▶ [Given records]:
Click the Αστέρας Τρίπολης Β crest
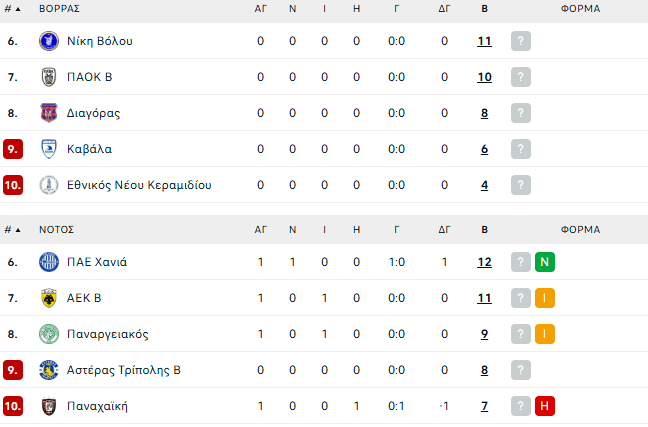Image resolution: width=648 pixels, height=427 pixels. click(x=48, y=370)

---

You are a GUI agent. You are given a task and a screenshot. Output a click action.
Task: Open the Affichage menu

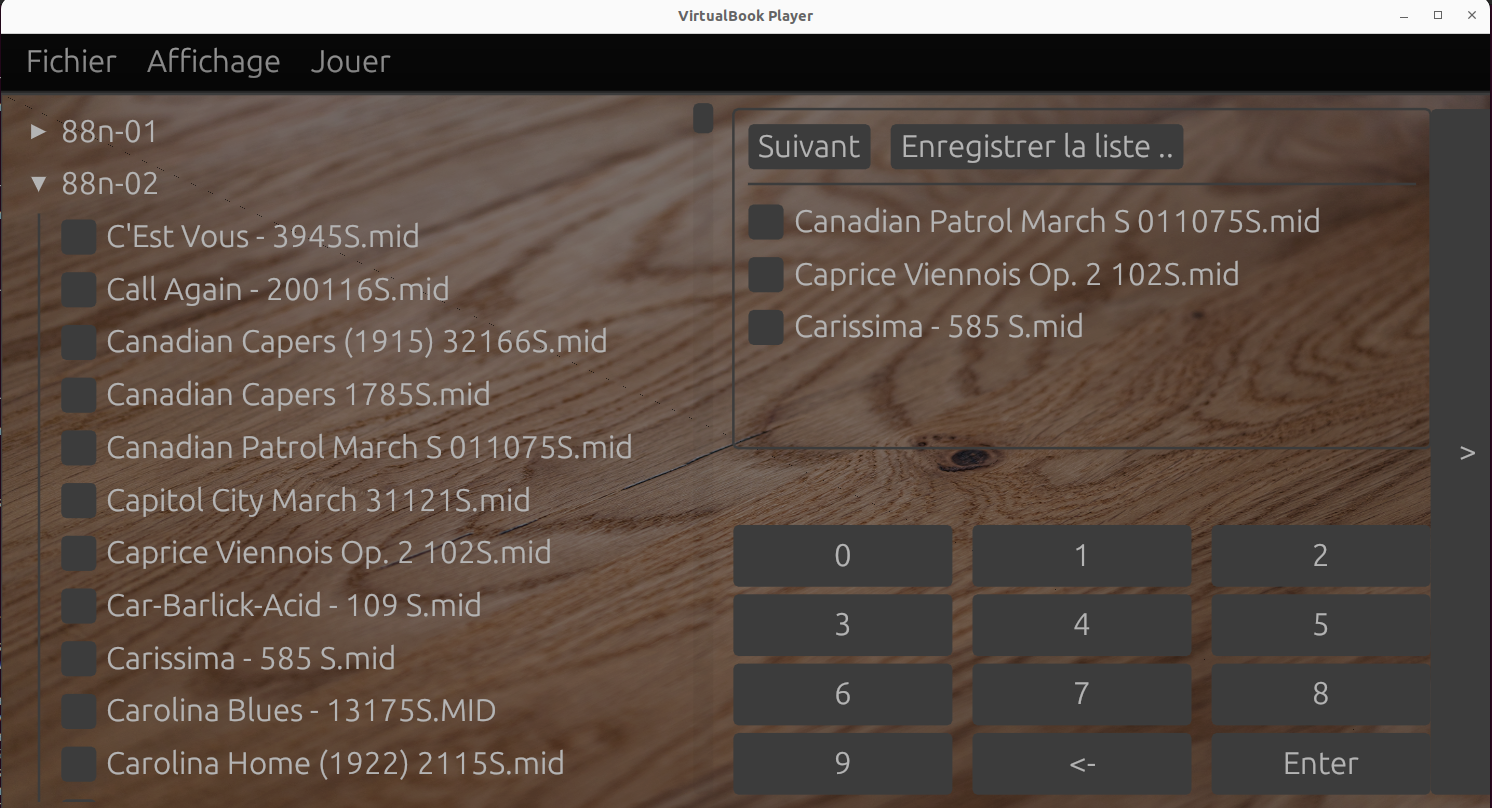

...

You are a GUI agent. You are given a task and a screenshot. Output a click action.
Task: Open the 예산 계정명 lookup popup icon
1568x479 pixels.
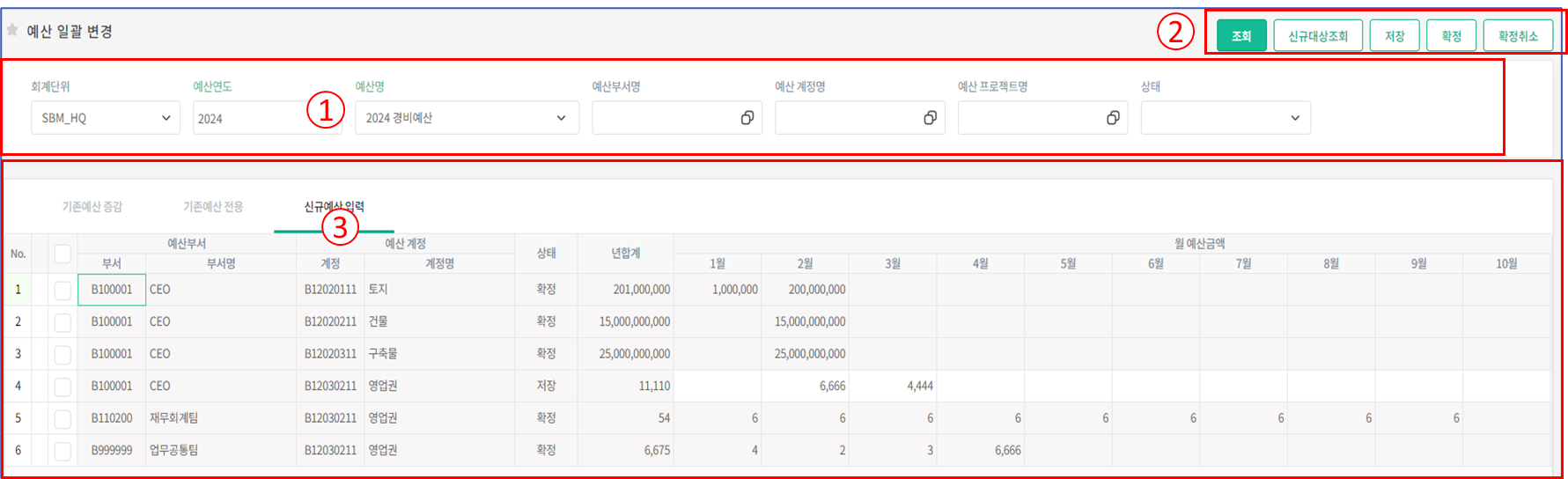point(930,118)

▶ [Aim of the exercise]: Copy each line of the listing that includes "Open".

▶ [Result of this exercise]:
Task: Open the Affichage menu
Task: Open the 예산 계정명 lookup popup icon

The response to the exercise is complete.